Письмо и текст. О прозе Юлии Кокошко

Есть тексты, которые можно читать на сон грядущий и есть тексты,
которые нужно читать после гимнастики натощак. Тексты Юлии
Кокошко (лит.1,2,3)двойного назначения. Они разжигают аппетит и
требуют ясности (мысли ? ли…), и они же могут усыпить. И
тогда они не требуют ничего.

Это тексты желания. Желания, которое можно усвоить и присвоить:
желания слова. Но они же тексты отказа от… – Чего? Тексты отказа
от реальности, отказа в действительном, в действии и
решении, суждении. Тексты, которые заказывают вход посторонним.
Отказывают опять таки в желании, кастрирующие тексты. И тогда
мы услышим: «слиском слозно». Отказа в таком случае и от
самого читателя. Читать становится неохота.

Видели ли вы в уличной рекламе «Ари-100-крат»?– возможно, сигареты.
Или ресторан «Конь и Як»? Или на станции метро «Ловится!» и
девушка с сачком и бабочкой (Москва), а то мужик со
спиннингом и щукой (Екатеринбург)? «Бешенные бабки»? – реклама
банка, где две экзальтированные кукольные старушки куда-то
мчатся?

– Что все это значит? Слова «ловится», «бабки», «конь», «100»
используются умышленно в несобственном смысле, они уводят от
мобильника, сигарет, вклада или кредита, от выпить und закусить.
Неужто спецы рекламы не рубят в своем деле? – Рубят. Только
ушедшее от значения слово в своем возвратном и неявном,
неявленном прямо смысле – эффективно. Реклама ставит на примат
означающего, как такового, она ставит на Лакана, на сдвиг. На
бессознательное. Она не выпускает псов смысла, держит
эринний реальности на поводке.

Вот этими поводками и управляет проза Юлии Кокошко.
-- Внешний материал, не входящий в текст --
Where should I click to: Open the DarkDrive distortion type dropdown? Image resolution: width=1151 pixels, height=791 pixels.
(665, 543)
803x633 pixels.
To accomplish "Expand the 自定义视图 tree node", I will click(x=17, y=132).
Считать ли тексты рекламы, слова «Не слон я», выкроенные из «Не
прислоняться!» на стеклах вагонов электрички и все такое проч.
частью реальности? Анекдот, слышанный мною ныне от студента
поры старших классов его школьного прошлого, уже не первой
свежести: «Барин, выходя из заведения ямщику: На Плоицкую
трощадь! – На Плоицкую трощадь? – корок сопеек…» Язык наш играет
собой.

Скажем, вот так: Девка-ли-он? – Полу-девк! – Это экспромт ученика
колледжа на занятии по мифологии. Два имени, пусть одно из них
искажено, создают как бы пространство как бы диалога.
Поразительно! – ведь имя как раз эталон неделимости. Язык играет
и нами. Проза Кокошко на сей день – квинтэссенция этой игры,
будь она реальной или будь она вне закона действия, смысла,
поступка и мысли. Читатель Кокошко настигает ее.
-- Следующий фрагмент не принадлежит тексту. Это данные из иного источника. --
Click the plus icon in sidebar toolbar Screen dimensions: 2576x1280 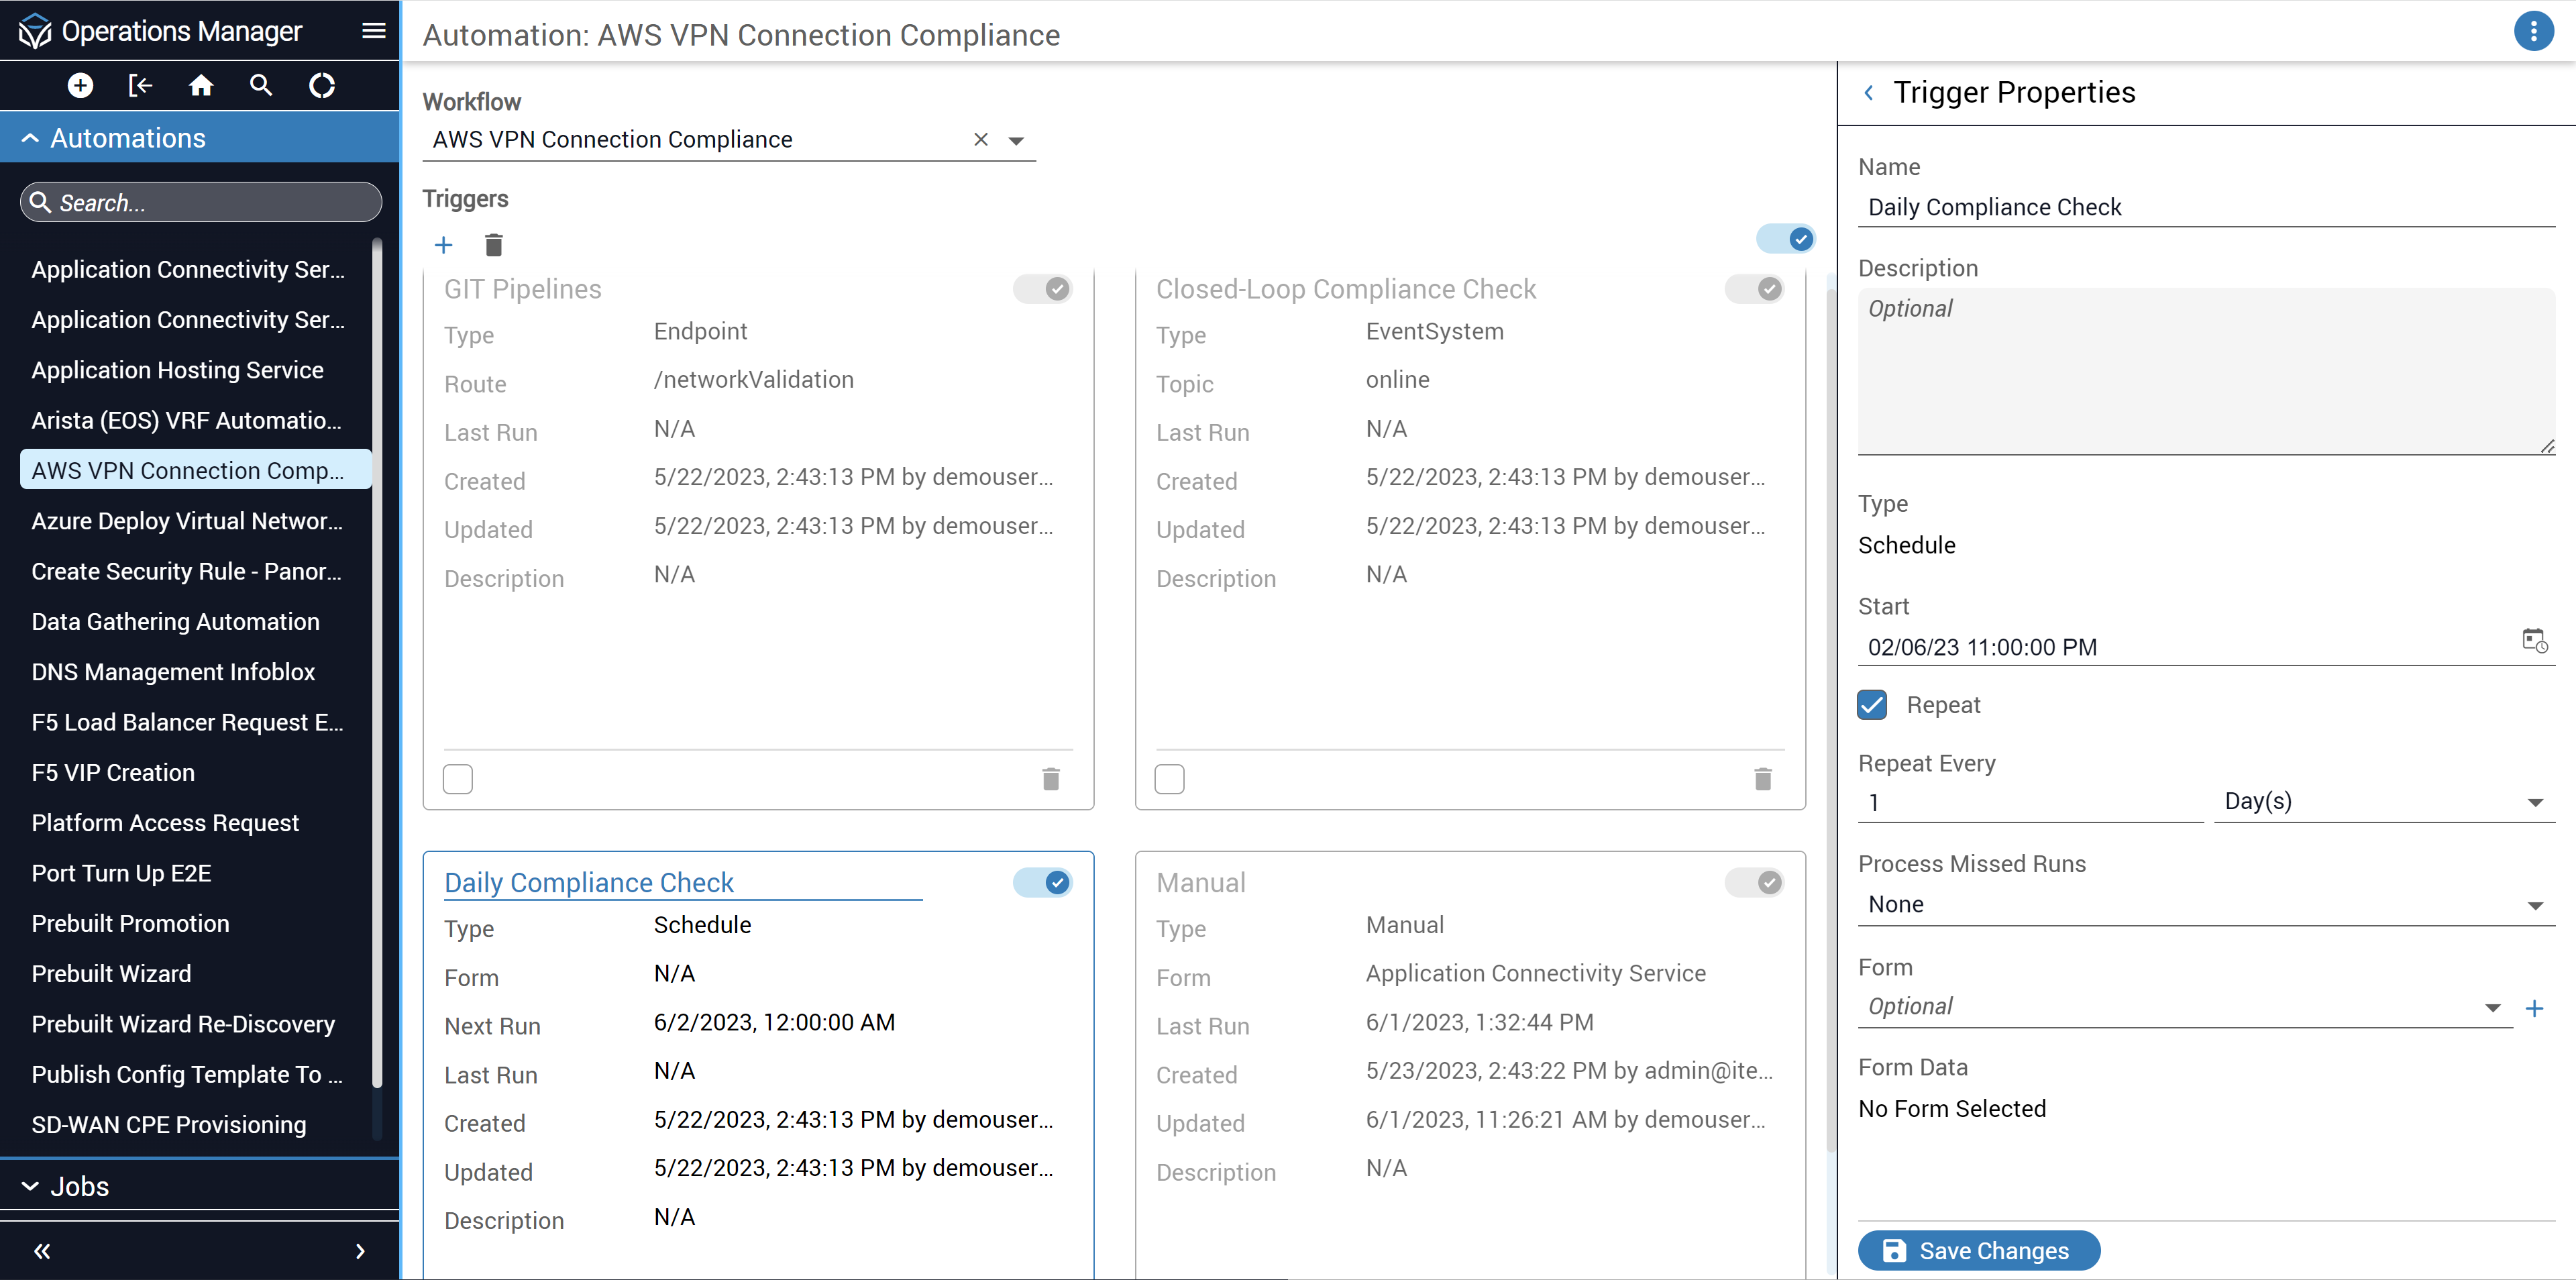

Играя поводками, Кокошко вскрывает аорту коварства, поэтому она же
–Ножичком по шее чик – холостит референцию.

Рекламодатели правы: надо, чтобы слово запечатлелось и притом как
подвижность означающего ещё до прихода его смысла. Только это,
быть может, подвигнет на покупку, на выпивку, вклад или
кредит. Ну а если напрямую : «Храните деньги в сберегательной
кассе»? – Да можно лопнуть со смеху. Неужто и такое было?
Ведь сознание вырабатывает противоядие, блокирует агрессию
рекламы. Оно выставляет блок еще на уровне буквосложения,
зрения, отрубает чуждый смысл, душит его в колыбели.

Но есть яд, от которого нет защиты, вирус, от которого не найдены
антитела. Это – текст – фармакон Дерриды(4), сразу и лекарство
и снадобье, порой – отрава. Живой текст, текст, как пульс
жизни. Означающее, означенное в бессознательном.

Не странно ли, что реклама легализует сленг (бабки в смысле деньги),
не дожидаясь санкции литературы? Это – симптом… Ведь эта
санкция была некогда одной из ключевых ее функций.

Оторва текста, бешенная бабка слова Юлия Кокошко мастерски дозирует,
сублимирует, перегонят и возгоняет этот яд. Она выдает его
за яство. Лопайте, любезные гости. Ее язык не дом бытия,
скорее, бесконечная прихожая. Пеан этажей: «Где живет Нитта
Жом? – Нитта? Ниже этажом!» Ее язык – вечная новость. Юность с
бородой.

Желание сказать

В некогда еще более раннем, некто писал:

«Позволь, Евтерпа, мне сказать еще ясняя,\ что я сказать хочу.»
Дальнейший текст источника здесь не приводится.